Deitei-me, de bruços, sobre o mar de lavanda que era a colcha a cobrir a cama de Malu. Com isso eu não tive a intenção de ser invasivo ou coisa do tipo, mas já tínhamos, digamos assim, intimidade o suficiente para entrar nos quartos um do outro sem que parecesse invasão à domicílio – intimidade essa resultante das várias vezes em que nos reunimos para estudar ou conversar à toa.

A colcha tinha um cheiro adocicado que não correspondia exatamente às flores lilases que a estampa representava, mas, mesmo assim, era muito agradável. Eu pego o livro de Física dela (que ainda não chegara) e começo a folheá-lo, como tentativa de me preparar para a aula do dia seguinte. De um jeito ou de outro, eu iria amanhã. Sofrendo de crises de ansiedade ou não.
Era como se meus olhos estivessem sobrevoando, vagamente, as palavras e figuras; não sei quantas delas meu cérebro conseguiu realmente processar nessa tentativa de ocupar a mente. A tentativa era minha, mas a ela não consentia com a ideia de se manter ocupada com algo útil. Aos poucos, meio sem querer, a própria encarregou-se de me ocupar, levando-me a um novo mar de lavanda.

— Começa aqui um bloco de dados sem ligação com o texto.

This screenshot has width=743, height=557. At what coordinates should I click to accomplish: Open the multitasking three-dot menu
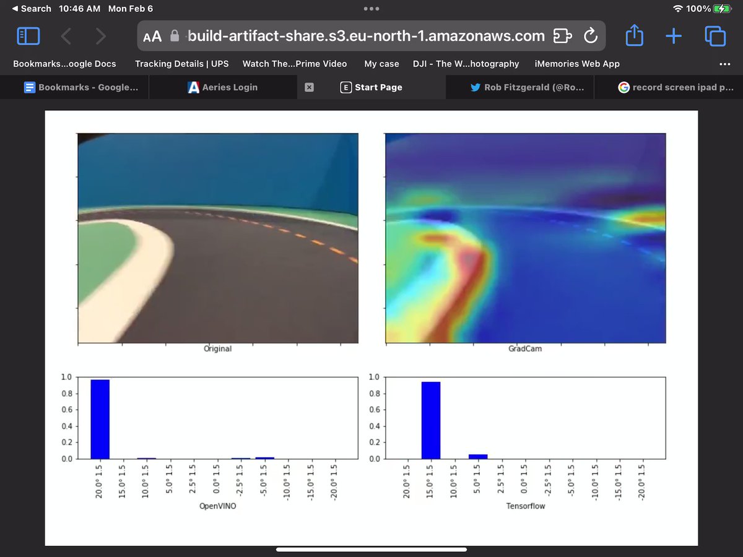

“Lá estava eu, num campo cor de lilás. O céu era azul-arroxeado, e formava a gradiente de cores mais incrível e brilhante que eu jamais havia visto, sequer numa paleta de tintas a óleo: à minha esquerda, uma luz prateada pairava no horizonte, como um sol se pondo. Do centro para a direita, as cores iam escurecendo, até chegar num roxo profundo com várias estrelas o pontilhando. Posso dizer, era lindo. E, antes que eu entendesse o que eu estava fazendo nesse paraíso – modéstia a parte, se existe um, eu não espero que seja menos que isso –, vi uma figura se aproximando, sua silhueta negra contra a luz prateada estendendo uma sombra comprida sobre as flores.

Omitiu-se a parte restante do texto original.